* [Task prompt] Print exactly the lines from the one containing "Task: Sort by the Date Posted column header" through the last line of the records below, both included, and nothing else; omit any pictures.
=== Data for the task ===
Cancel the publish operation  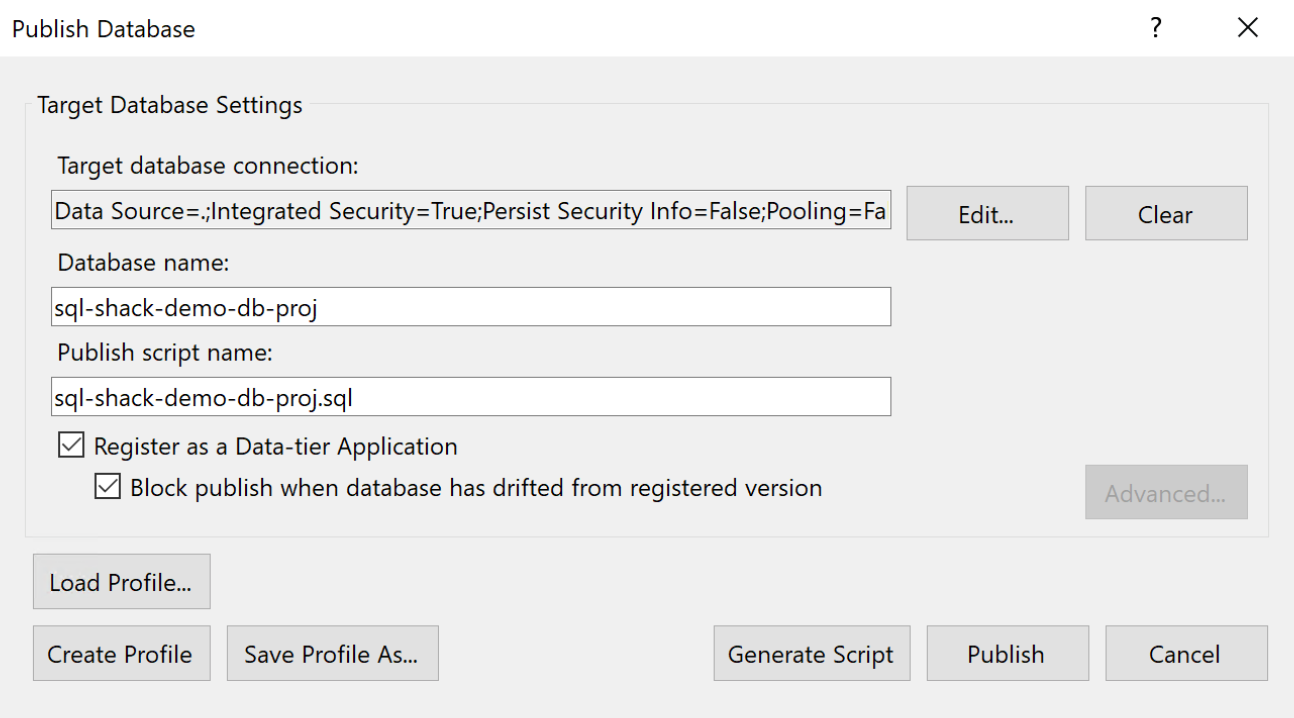tap(1186, 653)
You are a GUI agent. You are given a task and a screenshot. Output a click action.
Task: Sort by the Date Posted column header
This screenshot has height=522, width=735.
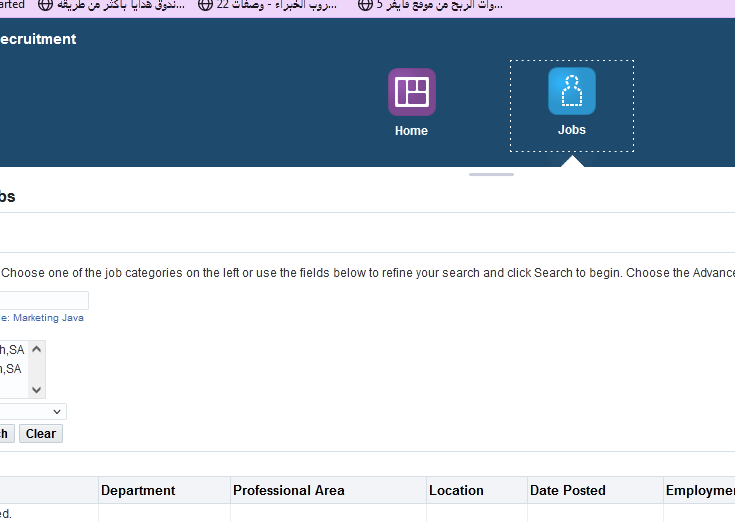point(568,490)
===
* [Solution to the exercise]
Task: Sort by the Date Posted column header
This screenshot has height=522, width=735.
point(568,490)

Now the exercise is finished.